10oz 1965 from Moose Jaw, Saskatchewan, bottled by The Jackson Bottling Co. Ltd.





300ml 1989 from Saskatoon, Saskatchewan, bottled by 7up Saskatoon.....they shed the white in favor of yellow and lost palm trees.


----------



## CanadianBottles (Aug 14, 2016)

Hey I've got one of those!  I didn't know there was one marked from BC.  Mine is from Washington State, although it may have been a recycled bottle.  The label doesn't state where it's from.  I can't remember the company, the bottom of the bottle has a polar bear embossed on it.  I'll get a picture when I can.

There's a little bit of information on West Coast Bottlers online, they were based out of Surrey and it seems like they were a still in business up until at least 1999.


----------



## RCO (Aug 14, 2016)

never found a Jamaican dry bottle in the wild which seems odd as they were sold in Ontario in a number of towns and cities . not exactly sure which ones but have seen some for sale before online and in stores . , I know there is one from Campbellford , I recall seeing itbefore


----------



## Canadacan (Aug 14, 2016)

I can't seem to find any information on West Coast Bottlers?....one thing for sure they did a great job on the paper label graphic! the moon shimmering across the water at night 
Something else I wonder is who owned the brand?...the earliest crown I have for the Purity 12oz (now pictured in the post) dose not indicate 'Authorized Bottler' like the later two examples do.


----------



## Canadacan (Aug 14, 2016)

Well I was not going to post fronts and backs of these but decided the backs are important to show as well...and besides can you ever have enough photos!?...

1956-Starlite




1980-Arctic


----------



## RCO (Aug 14, 2016)

I looked thru my book , there was only 3 listing from Ontario for Jamaica dry 

- Riverdale beverages -Brantford 

- Cornwall Bottling works - Cornwall

- Hinds Beverages ltd - Orillia ( odd cause I've never seen one from hinds in Orillia and seen most of there bottles )  

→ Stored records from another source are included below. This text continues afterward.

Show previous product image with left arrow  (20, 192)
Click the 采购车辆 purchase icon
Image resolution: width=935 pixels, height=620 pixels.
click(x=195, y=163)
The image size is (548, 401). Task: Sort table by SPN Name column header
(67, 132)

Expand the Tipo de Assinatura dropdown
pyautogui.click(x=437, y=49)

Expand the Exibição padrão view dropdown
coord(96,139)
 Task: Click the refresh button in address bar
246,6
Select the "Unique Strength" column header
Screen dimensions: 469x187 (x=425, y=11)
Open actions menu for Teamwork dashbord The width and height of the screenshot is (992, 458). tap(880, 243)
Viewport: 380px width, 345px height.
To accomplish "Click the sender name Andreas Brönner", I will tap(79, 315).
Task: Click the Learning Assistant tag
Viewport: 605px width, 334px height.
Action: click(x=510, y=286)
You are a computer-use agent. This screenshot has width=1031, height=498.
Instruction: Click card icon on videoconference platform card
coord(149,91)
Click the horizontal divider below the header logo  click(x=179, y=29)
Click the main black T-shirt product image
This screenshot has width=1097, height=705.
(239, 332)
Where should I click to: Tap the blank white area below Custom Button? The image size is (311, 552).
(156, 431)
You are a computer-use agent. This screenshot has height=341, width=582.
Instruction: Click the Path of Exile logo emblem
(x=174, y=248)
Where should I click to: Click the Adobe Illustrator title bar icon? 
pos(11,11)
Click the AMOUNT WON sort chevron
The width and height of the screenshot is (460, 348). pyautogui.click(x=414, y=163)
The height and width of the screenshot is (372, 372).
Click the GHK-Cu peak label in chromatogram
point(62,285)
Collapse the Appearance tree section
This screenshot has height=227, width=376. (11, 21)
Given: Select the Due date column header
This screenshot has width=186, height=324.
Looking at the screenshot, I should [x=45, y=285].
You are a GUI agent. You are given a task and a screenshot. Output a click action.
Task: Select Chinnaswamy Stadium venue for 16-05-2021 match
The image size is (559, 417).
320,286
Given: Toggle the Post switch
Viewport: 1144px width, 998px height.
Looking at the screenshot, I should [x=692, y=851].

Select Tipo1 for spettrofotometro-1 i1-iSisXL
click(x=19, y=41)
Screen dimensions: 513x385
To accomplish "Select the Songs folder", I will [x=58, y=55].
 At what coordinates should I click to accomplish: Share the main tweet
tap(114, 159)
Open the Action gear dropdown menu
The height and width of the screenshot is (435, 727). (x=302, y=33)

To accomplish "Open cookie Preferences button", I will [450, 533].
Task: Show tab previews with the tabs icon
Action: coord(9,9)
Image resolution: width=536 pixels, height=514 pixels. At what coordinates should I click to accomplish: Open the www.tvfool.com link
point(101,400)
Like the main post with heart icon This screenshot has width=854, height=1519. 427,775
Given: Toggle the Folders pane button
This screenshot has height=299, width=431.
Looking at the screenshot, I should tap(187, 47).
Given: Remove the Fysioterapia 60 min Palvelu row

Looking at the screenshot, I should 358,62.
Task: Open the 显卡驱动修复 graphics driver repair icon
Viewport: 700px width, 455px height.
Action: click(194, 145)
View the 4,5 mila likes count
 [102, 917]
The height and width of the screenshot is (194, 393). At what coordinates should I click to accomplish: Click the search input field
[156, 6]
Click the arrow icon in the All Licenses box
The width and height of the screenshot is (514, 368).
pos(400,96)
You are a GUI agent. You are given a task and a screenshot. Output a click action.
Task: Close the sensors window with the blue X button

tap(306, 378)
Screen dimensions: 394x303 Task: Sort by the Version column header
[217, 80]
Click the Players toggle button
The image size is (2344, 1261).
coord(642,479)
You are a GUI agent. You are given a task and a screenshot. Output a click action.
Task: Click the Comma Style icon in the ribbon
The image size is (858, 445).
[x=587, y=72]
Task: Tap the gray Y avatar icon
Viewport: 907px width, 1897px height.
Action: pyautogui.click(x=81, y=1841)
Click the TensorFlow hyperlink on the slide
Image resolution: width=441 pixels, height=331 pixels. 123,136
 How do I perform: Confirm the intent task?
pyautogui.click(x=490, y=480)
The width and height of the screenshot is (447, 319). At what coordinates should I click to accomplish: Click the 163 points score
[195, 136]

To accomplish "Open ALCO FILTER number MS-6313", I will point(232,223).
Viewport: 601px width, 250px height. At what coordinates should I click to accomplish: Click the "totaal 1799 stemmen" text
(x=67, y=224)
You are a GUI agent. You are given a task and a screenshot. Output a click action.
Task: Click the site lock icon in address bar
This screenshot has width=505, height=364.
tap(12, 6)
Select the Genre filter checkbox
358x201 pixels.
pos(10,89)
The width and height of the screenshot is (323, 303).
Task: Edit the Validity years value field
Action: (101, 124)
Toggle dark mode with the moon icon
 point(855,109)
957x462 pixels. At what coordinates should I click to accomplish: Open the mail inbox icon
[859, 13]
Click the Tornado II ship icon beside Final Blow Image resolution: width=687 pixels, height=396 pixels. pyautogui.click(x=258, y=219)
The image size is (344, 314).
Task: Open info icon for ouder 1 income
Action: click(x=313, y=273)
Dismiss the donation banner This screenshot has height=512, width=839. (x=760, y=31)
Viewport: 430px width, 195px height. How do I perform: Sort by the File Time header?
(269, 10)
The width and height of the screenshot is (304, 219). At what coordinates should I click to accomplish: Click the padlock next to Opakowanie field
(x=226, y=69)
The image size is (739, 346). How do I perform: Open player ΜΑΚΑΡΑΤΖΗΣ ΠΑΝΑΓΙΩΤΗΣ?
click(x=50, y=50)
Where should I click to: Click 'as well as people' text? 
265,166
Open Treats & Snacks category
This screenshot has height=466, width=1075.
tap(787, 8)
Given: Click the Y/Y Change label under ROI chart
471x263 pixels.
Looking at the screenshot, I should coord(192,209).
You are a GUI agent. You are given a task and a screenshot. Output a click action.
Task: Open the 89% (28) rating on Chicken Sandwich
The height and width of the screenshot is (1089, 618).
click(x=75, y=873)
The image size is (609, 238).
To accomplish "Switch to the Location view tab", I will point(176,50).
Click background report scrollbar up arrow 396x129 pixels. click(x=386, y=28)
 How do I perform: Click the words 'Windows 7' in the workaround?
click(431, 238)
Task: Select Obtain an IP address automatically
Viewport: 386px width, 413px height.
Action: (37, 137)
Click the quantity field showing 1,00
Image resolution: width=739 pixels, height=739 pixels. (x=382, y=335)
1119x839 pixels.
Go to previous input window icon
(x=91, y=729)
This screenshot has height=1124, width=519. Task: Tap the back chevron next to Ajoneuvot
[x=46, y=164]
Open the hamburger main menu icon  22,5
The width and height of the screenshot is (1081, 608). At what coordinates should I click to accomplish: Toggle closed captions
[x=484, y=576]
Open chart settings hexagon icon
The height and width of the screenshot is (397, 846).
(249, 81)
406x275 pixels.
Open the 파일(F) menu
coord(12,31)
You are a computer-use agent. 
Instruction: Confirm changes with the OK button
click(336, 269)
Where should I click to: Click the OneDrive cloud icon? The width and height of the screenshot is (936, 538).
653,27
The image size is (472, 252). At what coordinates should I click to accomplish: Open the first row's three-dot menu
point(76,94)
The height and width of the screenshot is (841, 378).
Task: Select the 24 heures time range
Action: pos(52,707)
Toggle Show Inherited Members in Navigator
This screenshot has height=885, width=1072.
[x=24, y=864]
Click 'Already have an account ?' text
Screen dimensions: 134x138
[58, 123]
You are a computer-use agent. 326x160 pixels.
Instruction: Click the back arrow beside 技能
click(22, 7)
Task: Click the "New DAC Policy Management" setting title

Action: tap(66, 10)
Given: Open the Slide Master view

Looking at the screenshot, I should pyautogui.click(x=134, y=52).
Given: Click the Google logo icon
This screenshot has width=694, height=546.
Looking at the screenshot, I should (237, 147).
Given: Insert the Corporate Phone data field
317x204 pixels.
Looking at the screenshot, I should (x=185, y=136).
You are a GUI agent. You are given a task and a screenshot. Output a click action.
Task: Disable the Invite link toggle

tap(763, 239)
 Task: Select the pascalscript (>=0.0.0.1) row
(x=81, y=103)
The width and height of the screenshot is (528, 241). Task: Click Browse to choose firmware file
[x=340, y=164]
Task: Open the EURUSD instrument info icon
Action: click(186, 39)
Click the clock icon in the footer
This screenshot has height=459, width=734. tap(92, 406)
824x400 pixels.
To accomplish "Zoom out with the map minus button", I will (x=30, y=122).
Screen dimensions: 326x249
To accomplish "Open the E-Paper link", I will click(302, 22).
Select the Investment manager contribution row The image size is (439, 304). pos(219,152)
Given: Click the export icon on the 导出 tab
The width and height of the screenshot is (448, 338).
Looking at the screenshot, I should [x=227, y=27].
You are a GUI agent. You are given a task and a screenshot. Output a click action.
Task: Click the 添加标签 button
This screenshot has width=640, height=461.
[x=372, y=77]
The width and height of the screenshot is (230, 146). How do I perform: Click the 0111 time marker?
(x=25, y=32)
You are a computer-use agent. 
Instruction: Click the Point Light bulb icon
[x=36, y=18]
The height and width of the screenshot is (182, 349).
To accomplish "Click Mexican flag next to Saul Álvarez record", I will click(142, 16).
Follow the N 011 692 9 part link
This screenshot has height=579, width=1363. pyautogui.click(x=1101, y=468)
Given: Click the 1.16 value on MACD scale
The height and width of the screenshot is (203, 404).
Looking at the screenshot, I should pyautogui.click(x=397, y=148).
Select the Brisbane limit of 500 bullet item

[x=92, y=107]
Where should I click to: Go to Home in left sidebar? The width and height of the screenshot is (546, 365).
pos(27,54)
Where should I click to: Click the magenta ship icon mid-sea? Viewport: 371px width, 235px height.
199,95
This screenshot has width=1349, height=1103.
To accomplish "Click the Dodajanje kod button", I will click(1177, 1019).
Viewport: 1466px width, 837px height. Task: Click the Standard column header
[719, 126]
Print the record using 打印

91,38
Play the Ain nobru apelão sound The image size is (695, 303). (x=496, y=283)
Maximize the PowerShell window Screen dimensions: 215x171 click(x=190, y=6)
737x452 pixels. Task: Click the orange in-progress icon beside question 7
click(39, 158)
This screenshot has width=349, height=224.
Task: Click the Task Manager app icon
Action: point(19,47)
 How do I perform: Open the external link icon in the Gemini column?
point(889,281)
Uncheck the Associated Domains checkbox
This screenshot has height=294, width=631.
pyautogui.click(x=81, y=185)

- also one from Horsman of campbellford Ontario that was just on ebay and sold 
http://www.ebay.com/itm/Canadian-Ja...051056?hash=item281ccf79f0:g:~awAAOSwaB5Xk8qW


----------



## iggyworf (Aug 14, 2016)

Those are all very cool. Thanx for postin the backs of the bottles also.


----------



## Canadacan (Aug 14, 2016)

RCO thanks for the info!....so that is 4 known for Ontario. Here is the bottle from Campbellford, I see it is the same style as my Saskatoon and it sold for $32.00...did not know those versions can bring that price.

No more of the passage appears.